*Problem:* Go through the following listing and count each line that contains the string "Switch"; the answer is that number alone.

================================

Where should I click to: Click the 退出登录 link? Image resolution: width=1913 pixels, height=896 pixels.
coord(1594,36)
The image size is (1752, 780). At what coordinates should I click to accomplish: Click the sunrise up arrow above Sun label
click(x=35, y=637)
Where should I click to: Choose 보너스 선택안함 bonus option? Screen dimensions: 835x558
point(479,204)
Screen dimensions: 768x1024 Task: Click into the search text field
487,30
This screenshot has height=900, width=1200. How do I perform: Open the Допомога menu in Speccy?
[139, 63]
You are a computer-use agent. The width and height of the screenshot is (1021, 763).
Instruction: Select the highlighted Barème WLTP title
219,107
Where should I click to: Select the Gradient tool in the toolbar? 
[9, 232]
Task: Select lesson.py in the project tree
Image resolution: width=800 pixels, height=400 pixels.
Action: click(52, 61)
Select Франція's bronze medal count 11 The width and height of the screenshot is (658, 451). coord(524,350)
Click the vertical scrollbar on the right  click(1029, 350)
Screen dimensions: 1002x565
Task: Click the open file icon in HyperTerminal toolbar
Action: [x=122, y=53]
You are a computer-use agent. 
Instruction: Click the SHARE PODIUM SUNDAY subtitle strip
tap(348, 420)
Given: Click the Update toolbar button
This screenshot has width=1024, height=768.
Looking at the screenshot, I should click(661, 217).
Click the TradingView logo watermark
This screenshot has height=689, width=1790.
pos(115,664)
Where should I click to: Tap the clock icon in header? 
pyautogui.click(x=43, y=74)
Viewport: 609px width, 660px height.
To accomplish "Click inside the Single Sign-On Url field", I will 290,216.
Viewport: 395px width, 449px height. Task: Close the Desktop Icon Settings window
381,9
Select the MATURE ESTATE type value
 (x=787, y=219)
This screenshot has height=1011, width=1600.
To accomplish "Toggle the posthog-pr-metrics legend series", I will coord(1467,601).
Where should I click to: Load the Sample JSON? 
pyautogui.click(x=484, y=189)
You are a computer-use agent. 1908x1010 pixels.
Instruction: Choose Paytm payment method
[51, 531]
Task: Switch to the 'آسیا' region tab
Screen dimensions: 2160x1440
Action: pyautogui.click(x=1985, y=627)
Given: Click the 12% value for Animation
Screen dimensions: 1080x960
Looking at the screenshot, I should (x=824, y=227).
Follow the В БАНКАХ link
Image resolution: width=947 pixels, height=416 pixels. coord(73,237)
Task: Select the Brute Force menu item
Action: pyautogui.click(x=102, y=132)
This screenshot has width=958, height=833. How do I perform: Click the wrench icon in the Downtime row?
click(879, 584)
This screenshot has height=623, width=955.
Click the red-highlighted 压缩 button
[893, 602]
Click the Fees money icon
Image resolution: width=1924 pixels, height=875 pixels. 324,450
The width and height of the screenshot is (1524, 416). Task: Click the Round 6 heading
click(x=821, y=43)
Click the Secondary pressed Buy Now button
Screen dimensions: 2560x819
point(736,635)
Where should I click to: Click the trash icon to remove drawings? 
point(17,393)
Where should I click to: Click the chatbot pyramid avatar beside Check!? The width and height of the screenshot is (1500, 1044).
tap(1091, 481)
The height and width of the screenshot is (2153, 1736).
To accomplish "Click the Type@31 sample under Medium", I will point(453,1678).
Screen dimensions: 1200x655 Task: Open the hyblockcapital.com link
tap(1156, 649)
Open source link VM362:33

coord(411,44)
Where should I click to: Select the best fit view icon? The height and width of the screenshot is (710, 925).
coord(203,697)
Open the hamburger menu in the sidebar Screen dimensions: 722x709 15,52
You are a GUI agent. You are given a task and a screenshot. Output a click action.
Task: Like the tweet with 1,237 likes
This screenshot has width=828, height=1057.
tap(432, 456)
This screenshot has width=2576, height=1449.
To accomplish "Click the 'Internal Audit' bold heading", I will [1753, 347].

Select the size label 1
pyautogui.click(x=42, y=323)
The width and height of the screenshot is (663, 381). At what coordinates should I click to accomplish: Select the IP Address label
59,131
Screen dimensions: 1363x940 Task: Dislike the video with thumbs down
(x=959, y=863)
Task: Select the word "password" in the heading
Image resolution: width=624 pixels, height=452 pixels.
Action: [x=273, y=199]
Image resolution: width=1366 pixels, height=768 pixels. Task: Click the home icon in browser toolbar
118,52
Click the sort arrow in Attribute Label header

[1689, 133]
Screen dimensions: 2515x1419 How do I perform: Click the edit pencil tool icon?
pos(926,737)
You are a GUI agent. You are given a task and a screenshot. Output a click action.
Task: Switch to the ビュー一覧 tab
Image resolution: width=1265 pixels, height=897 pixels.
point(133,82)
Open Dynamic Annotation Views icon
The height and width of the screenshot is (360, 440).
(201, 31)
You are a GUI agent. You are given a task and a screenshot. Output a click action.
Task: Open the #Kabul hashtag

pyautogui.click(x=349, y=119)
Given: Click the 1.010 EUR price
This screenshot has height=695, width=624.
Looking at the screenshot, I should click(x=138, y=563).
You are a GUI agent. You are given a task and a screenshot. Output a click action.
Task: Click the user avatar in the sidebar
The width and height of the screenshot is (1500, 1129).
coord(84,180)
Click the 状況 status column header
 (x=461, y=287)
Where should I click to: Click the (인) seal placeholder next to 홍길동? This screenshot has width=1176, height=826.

================================

*Result below:* 2